• _Work instructions_: Pull every line containing "Père" out of the material below.

*** Data provided ***

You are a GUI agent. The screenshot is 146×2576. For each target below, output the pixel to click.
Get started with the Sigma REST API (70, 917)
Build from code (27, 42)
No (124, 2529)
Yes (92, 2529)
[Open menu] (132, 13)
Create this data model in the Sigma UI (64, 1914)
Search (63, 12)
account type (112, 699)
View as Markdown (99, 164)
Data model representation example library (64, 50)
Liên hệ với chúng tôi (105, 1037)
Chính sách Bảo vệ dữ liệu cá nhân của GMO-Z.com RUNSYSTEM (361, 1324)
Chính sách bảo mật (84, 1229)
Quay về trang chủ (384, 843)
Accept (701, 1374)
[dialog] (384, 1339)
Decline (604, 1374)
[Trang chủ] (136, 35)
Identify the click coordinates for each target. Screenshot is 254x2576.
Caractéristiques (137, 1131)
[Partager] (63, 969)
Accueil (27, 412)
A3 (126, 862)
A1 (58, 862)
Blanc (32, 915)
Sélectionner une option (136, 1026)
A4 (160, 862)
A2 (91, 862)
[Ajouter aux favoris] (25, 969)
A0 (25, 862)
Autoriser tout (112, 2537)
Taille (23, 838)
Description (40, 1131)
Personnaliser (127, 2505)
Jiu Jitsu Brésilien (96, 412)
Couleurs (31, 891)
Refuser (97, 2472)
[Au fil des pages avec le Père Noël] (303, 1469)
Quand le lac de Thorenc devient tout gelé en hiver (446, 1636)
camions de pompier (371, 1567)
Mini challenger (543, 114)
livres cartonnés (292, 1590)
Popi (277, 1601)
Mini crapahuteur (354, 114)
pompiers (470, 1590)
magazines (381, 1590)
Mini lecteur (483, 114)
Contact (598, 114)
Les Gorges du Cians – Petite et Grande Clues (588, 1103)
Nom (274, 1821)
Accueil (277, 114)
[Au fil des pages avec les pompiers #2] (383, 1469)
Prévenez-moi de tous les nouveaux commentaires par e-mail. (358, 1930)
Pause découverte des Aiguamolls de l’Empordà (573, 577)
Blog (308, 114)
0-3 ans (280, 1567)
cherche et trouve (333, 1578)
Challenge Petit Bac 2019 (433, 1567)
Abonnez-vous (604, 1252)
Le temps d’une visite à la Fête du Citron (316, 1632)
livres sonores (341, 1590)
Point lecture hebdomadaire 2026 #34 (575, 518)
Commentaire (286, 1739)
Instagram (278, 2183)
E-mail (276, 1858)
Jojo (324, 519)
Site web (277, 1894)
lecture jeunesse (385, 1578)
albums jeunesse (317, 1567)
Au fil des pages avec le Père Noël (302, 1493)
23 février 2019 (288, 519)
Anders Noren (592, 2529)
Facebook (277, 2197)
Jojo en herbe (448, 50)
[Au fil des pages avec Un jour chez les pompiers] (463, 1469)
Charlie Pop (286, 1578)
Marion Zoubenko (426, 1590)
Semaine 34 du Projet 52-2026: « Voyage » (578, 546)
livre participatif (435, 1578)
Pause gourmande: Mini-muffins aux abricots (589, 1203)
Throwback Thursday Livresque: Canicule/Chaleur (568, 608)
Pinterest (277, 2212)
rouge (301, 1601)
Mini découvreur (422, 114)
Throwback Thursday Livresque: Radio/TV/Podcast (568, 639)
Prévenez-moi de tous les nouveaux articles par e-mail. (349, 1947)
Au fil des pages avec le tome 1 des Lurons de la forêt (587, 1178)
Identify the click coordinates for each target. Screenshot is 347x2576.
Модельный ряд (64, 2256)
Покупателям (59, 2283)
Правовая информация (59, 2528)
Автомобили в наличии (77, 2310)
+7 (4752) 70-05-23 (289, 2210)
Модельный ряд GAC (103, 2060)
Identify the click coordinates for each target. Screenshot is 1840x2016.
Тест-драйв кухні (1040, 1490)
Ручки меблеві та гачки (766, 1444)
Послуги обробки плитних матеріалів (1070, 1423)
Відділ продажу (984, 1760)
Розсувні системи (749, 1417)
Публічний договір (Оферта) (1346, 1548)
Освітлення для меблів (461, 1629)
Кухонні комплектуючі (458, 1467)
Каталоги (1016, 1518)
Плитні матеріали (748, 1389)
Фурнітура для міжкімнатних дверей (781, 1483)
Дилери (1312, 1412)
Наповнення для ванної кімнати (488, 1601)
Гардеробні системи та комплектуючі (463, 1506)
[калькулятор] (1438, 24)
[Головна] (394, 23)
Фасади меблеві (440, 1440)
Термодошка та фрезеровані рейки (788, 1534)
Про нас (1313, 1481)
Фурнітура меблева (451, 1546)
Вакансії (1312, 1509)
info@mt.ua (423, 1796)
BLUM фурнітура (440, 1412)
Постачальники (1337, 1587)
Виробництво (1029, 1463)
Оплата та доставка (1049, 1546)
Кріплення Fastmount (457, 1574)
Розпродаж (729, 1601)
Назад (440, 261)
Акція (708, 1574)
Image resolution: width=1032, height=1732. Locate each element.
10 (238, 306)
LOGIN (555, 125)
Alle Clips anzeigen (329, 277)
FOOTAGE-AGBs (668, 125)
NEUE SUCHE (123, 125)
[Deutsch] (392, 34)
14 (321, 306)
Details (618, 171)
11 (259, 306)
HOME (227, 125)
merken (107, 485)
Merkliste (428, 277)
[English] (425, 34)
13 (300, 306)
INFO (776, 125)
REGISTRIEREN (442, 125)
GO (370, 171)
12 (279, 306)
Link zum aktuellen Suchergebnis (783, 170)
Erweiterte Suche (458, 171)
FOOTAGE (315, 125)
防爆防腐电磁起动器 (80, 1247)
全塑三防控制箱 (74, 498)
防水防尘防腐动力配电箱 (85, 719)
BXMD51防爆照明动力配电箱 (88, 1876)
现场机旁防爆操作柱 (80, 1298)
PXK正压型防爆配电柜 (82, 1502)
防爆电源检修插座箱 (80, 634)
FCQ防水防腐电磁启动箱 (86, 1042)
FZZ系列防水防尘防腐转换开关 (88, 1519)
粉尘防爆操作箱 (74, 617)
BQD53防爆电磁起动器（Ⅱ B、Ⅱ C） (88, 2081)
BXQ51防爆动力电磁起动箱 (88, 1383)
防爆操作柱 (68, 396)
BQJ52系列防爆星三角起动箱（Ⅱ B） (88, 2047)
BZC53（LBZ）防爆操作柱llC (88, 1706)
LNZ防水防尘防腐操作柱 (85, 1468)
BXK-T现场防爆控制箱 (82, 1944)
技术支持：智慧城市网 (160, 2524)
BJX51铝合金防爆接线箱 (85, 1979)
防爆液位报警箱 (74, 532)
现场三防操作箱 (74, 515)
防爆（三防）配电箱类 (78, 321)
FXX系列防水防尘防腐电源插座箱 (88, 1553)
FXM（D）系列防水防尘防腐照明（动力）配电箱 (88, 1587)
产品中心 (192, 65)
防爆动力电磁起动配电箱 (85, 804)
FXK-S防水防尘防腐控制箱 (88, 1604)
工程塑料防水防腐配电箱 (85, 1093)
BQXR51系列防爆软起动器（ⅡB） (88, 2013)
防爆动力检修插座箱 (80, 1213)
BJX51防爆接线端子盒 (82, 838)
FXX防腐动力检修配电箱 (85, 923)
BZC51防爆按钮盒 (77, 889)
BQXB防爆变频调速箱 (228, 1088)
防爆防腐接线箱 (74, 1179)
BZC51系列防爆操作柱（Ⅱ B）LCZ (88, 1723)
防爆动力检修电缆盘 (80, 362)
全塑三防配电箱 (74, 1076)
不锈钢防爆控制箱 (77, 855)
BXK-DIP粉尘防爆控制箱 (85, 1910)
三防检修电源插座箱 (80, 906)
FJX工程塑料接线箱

*** End of Data provided ***

• _Answer to this task_:
[Au fil des pages avec le Père Noël] (303, 1469)
Au fil des pages avec le Père Noël (302, 1493)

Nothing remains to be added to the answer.